Brainomix’s medical imaging software e-ASPECTS automatically assesses brain CT scans to gauge how much damage has been done.
This allows frontline doctors to quickly and reliably interpret the scans the way only a top neurologist would be able to.
Chief executive Dr Michalis Papadakis said: “The signs of stroke damage are very subtle and requires decades of experience to diagnose.
“Our technology speeds up diagnosis and treatment and, as a stroke is a brain attack, every second counts.”
The technology was one of many medical breakthroughs highlighted at the Oxford Technology Showcase on Tuesday.
Almost 300 scientists, clinicians, entrepreneurs and academics were at Woodstock Road’s Mathematics Institute to hear about technology breakthroughs that will revolutionise health care and hospitals in the future.
Speakers included National Data Guardian for health and social care and chairwoman of the OUHT NHS Trust, Dame Fiona Caldicott and author Ben Goldacre.
The audience heard social media, including Twitter and Facebook, will help patients take control of their own care.
Email reminders and texts will be used to urge recovering patients to exercise and take medication.
New technology will mean patients don’t have to go into hospital as often and will be able to choose when to connect with a doctor via a webcam or their computer.

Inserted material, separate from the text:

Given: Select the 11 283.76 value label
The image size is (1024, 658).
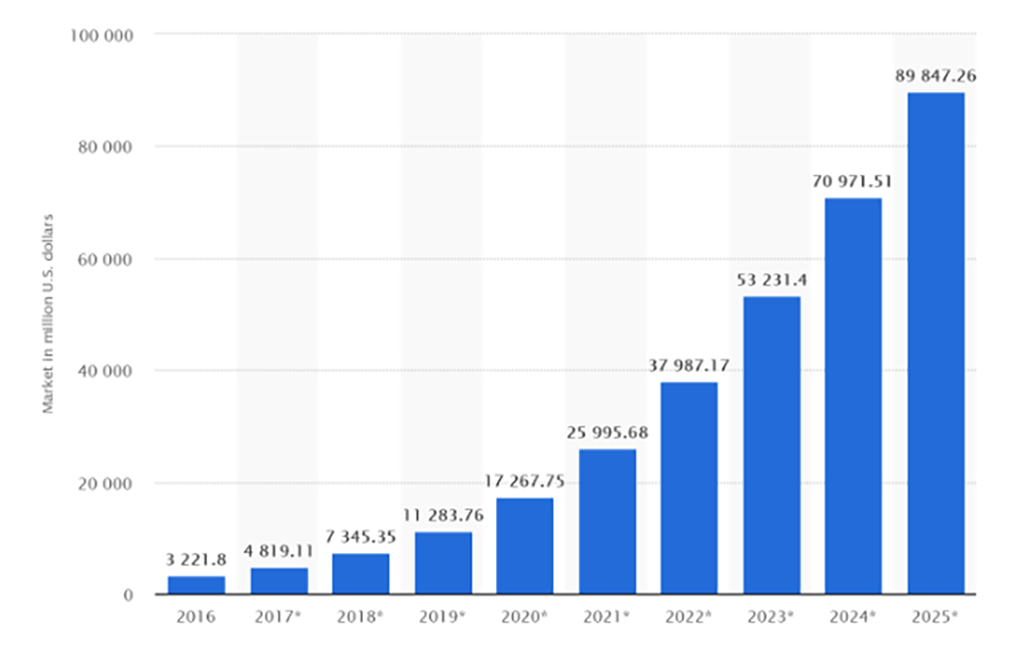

Dementia was another topic discussed by Prof Simon Lovestone, of Oxford University’s Translational Neuroscience department.
It is estimated 800,000 people in the UK have dementia, which costs the NHS £20bn a year. The number is expected to rise to one million by 2050.
Prof Lovestone said medical information, such as the UK Biobank, will help spot those at risk of Alzheimer’s before symptoms start.
He said: “If we were able to treat people in pre-clinical stage could prevent disease from becoming manifest.”
Simon Gray, of Isis Innovation, said: “What is on show here is a snapshot of the future.”
Dr Goldacre, who wrote best sellers Bad Science and Bad Pharma and is a senior clinical research fellow at Oxford University’s Centre for Evidence Based Medicine said: “Oxford has a lot of potential for innovation but it’s completely hamstrung by its property crisis.
“If you look at start-ups and innovators in some areas they go and sit in a cheap, shared home while they pull it all together but you can’t do that in a town where property is 15 times the average wage.
“That’s why all the big start-ups are going to Reading, instead.”